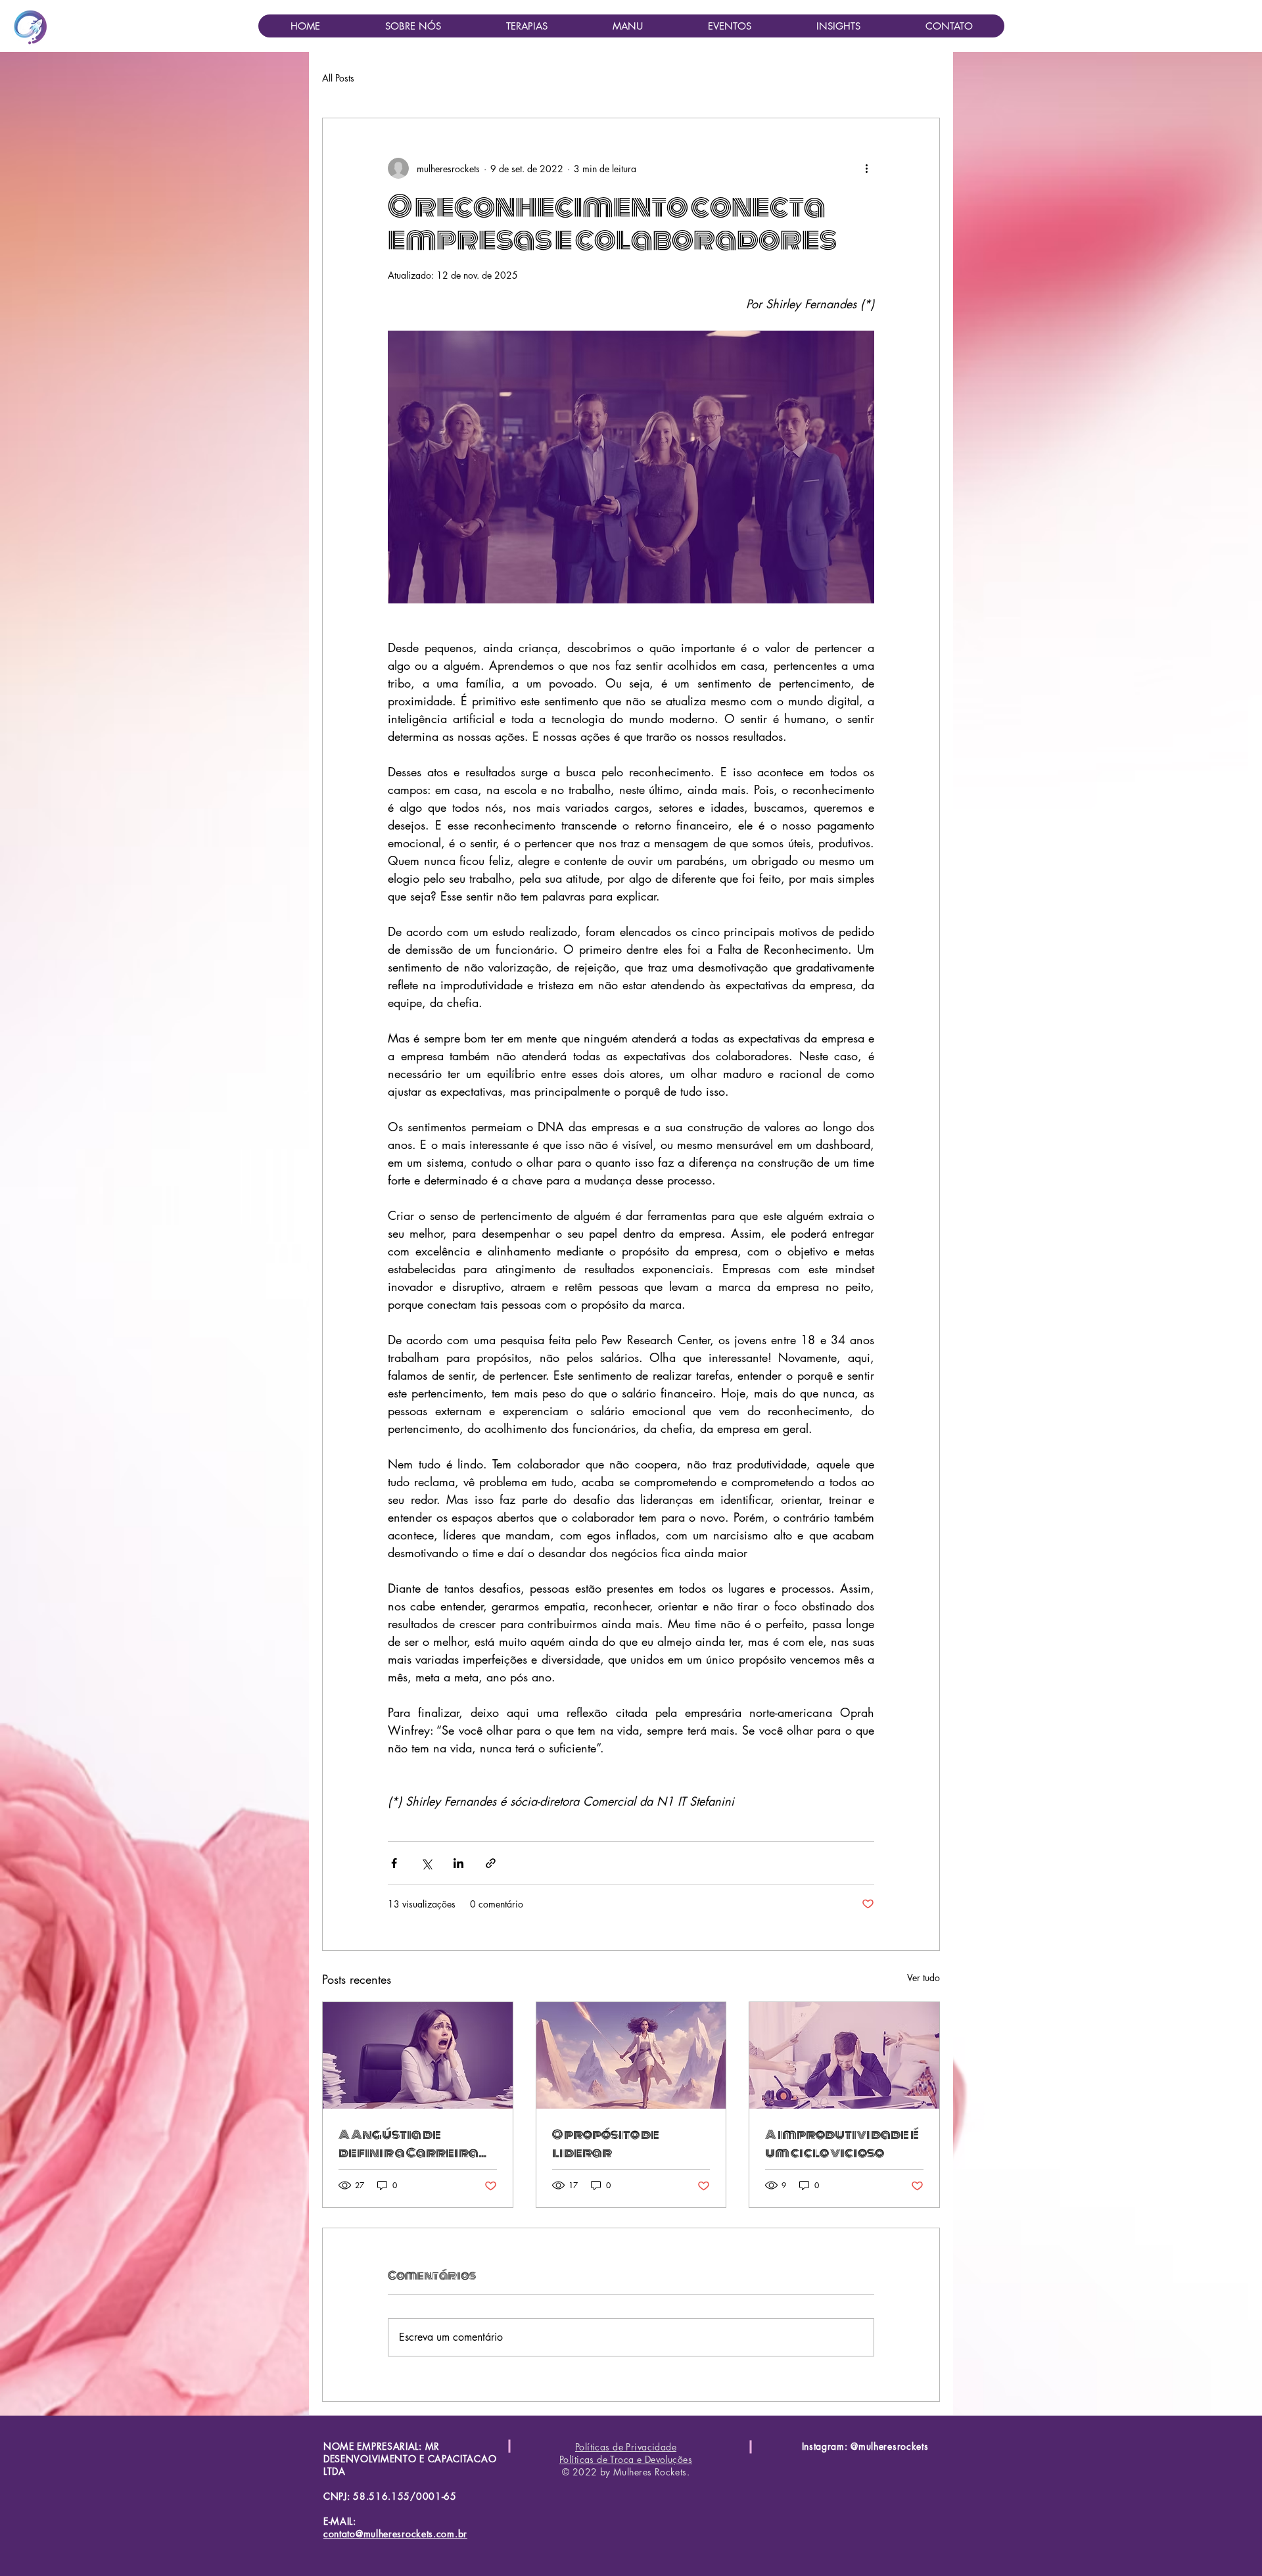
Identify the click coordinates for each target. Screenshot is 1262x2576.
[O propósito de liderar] (631, 2055)
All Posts (338, 78)
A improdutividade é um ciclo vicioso (842, 2143)
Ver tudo (923, 1977)
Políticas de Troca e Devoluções (625, 2459)
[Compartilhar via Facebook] (394, 1863)
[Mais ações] (866, 168)
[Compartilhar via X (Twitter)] (426, 1863)
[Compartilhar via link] (490, 1863)
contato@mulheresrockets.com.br (395, 2533)
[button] (526, 25)
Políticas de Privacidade (625, 2447)
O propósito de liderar (605, 2143)
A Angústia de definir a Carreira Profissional (409, 2143)
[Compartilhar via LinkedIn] (458, 1863)
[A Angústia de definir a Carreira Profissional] (418, 2055)
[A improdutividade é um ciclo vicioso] (844, 2055)
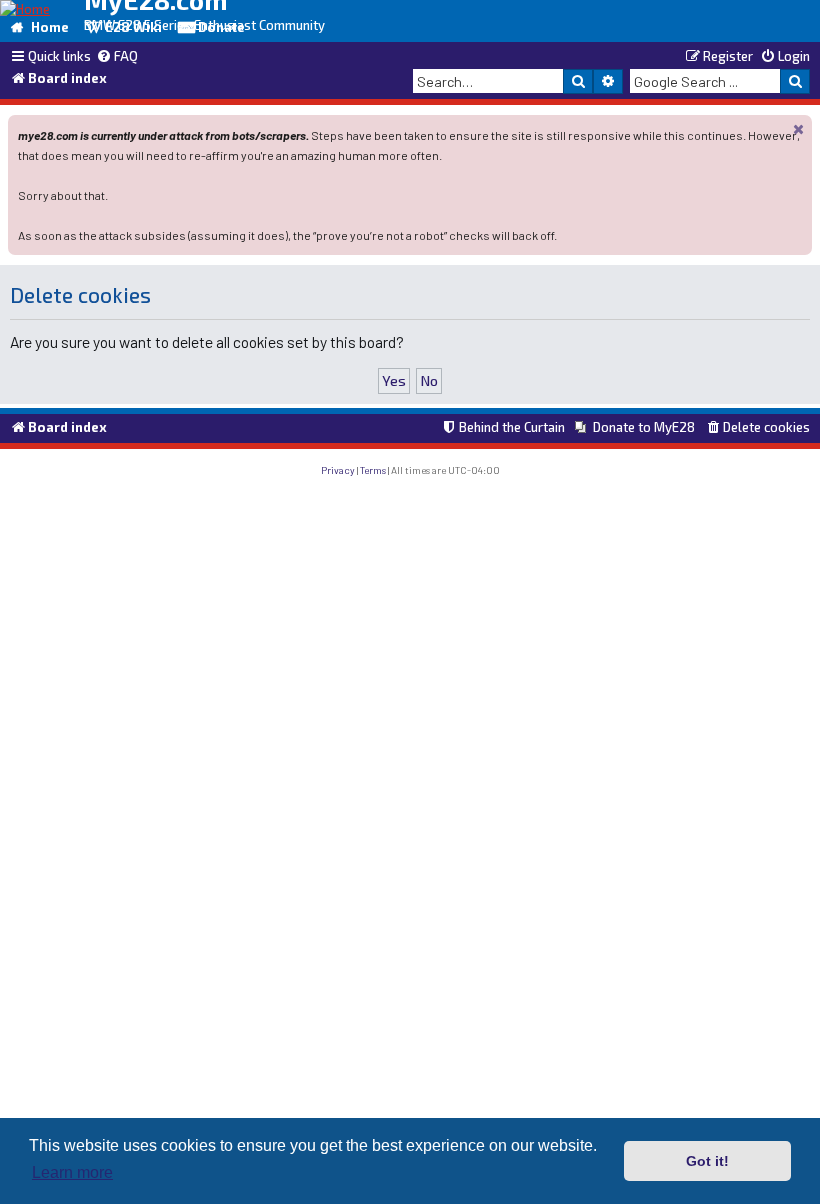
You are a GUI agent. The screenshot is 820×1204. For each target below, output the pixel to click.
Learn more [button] (72, 1172)
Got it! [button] (707, 1161)
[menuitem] (117, 57)
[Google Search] (795, 81)
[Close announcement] (799, 128)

____________________

What needs to be done —
Return the records above verbatim, leaving out images.

Response to the exercise —
Identify the click coordinates for each target. Screenshot is 1262x2576.
[O propósito de liderar] (631, 2055)
All Posts (338, 78)
A improdutividade é um ciclo vicioso (842, 2143)
Ver tudo (923, 1977)
Políticas de Troca e Devoluções (625, 2459)
[Compartilhar via Facebook] (394, 1863)
[Mais ações] (866, 168)
[Compartilhar via X (Twitter)] (426, 1863)
[Compartilhar via link] (490, 1863)
contato@mulheresrockets.com.br (395, 2533)
[button] (526, 25)
Políticas de Privacidade (625, 2447)
O propósito de liderar (605, 2143)
A Angústia de definir a Carreira Profissional (409, 2143)
[Compartilhar via LinkedIn] (458, 1863)
[A Angústia de definir a Carreira Profissional] (418, 2055)
[A improdutividade é um ciclo vicioso] (844, 2055)
You are a GUI agent. The screenshot is 820×1204. For each target below, output the pixel to click.
Learn more [button] (72, 1172)
Got it! [button] (707, 1161)
[menuitem] (117, 57)
[Google Search] (795, 81)
[Close announcement] (799, 128)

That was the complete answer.